As described above, since the lid is provided above the periphery of the ladle and the operation of the ladle is changed by the control system, the impurities floating in the molten metal are not picked up by the ladle, and only the pure molten metal is poured into the mold. A sound product is cast without impurities in the cast product.

[Brief description of drawings]

FIG. 1 is a bird's-eye view of a ladle according to the present invention.

FIG. 2 is a schematic diagram in which the ladle starts the pumping operation.

FIG. 3 is a schematic diagram in which the lid starts scraping off impurities.

FIG. 4 is a schematic diagram in which the lid body is scraping impurities.

[Fig. 5] A schematic diagram of the ladle being stopped and moving up.

FIG. 6 is a schematic view of the molten metal being completely discharged and rising.

[Fig. 7] Schematic diagram of waiting for a predetermined amount of molten metal to be collected

[Fig. 8] Layout plan of all die casting machines

FIG. 9: Side view of water heater

FIG. 10 is a schematic view of a conventional ladle pumping molten metal.

FIG. 11 is a schematic diagram in which a ladle pumps up extra molten metal by the conventional method.

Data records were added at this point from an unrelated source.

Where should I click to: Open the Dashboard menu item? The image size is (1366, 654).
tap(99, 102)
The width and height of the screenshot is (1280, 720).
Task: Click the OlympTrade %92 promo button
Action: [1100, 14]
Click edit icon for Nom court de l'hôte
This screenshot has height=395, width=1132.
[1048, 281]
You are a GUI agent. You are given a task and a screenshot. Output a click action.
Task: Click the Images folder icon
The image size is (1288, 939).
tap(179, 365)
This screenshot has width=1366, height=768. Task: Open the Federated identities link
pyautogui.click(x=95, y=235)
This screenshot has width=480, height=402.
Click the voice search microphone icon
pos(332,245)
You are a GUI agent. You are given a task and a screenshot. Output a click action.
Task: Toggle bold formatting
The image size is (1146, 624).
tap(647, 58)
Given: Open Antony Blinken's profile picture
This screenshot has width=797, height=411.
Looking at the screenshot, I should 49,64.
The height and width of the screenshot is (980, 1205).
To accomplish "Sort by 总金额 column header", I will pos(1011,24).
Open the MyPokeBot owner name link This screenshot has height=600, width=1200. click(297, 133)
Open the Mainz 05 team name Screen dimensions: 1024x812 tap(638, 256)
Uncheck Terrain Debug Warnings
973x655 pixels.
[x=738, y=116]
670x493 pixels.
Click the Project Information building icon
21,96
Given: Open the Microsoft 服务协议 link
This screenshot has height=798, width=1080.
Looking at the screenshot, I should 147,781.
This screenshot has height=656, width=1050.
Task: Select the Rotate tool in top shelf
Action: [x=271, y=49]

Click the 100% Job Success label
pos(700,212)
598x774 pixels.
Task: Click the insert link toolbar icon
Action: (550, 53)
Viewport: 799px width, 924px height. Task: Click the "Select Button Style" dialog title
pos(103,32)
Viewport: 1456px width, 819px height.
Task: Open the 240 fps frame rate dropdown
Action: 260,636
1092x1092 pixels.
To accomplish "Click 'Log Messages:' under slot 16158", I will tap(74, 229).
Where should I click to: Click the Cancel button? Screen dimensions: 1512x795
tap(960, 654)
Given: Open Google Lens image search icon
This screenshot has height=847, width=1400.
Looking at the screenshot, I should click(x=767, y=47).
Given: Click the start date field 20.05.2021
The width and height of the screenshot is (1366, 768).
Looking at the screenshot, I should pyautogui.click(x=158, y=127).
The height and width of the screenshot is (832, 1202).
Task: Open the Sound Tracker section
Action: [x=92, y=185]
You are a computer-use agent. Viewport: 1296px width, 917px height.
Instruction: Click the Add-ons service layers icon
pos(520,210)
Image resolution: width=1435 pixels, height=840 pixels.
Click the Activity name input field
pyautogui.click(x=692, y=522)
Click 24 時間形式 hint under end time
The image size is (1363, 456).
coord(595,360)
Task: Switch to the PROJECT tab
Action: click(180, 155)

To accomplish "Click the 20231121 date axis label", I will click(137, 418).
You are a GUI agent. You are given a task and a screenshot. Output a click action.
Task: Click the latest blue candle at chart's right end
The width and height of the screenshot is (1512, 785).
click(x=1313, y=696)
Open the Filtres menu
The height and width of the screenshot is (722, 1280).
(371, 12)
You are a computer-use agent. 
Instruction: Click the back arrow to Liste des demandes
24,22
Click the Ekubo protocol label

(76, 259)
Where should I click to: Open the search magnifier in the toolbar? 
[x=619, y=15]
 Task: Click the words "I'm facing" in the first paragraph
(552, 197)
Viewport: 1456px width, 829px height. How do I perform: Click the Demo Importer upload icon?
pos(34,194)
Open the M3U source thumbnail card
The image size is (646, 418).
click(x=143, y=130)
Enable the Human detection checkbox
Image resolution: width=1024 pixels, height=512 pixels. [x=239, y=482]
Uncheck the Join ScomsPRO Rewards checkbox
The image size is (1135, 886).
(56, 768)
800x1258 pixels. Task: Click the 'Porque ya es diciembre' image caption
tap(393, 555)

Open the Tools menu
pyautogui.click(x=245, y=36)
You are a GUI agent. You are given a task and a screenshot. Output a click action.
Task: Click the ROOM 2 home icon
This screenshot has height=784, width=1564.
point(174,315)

FIG. 12 is a schematic diagram of a conventional method in which a ladle is discharging excess molten metal and rising.

[Explanation of symbols]

 1 Laddle 2 Lid 3 Mounting part 4 Arm 5 Inflow weir 6 Pouring weir 7 Detecting rod 8 Detecting rod 9 Gripping part 10 Impurity 11 Molten metal 12 Liquid level 13 Main body 14 Fixed mold mounting plate 15 Movable mold mounting plate 16 Fixed metal Mold 17 Movable mold 18 Hot water heater 19 Crucible 20 Molten metal 21 Water heater 22 Arm 23 Ladle 24 Sleeve 25 Gate 26 Injection piston 27 Liquid level 28 Detection rod 29 Laddle gripping member 30 Support point 31 Detection rod 32 Pouring weir 33 Impurity

Claims (1)

[Claims] 1. In a water heater and its ladle for pumping molten molten metal from a hot water supply furnace, a plate material that covers the inner surface of the peripheral edge of the ladle is defined substantially parallel to the peripheral edge, and a rotary direction rotation in which the plate material is infiltrated into the molten metal. A method for pumping molten metal, characterized in that the molten metal is filled in the ladle during movement or after stopping rotation.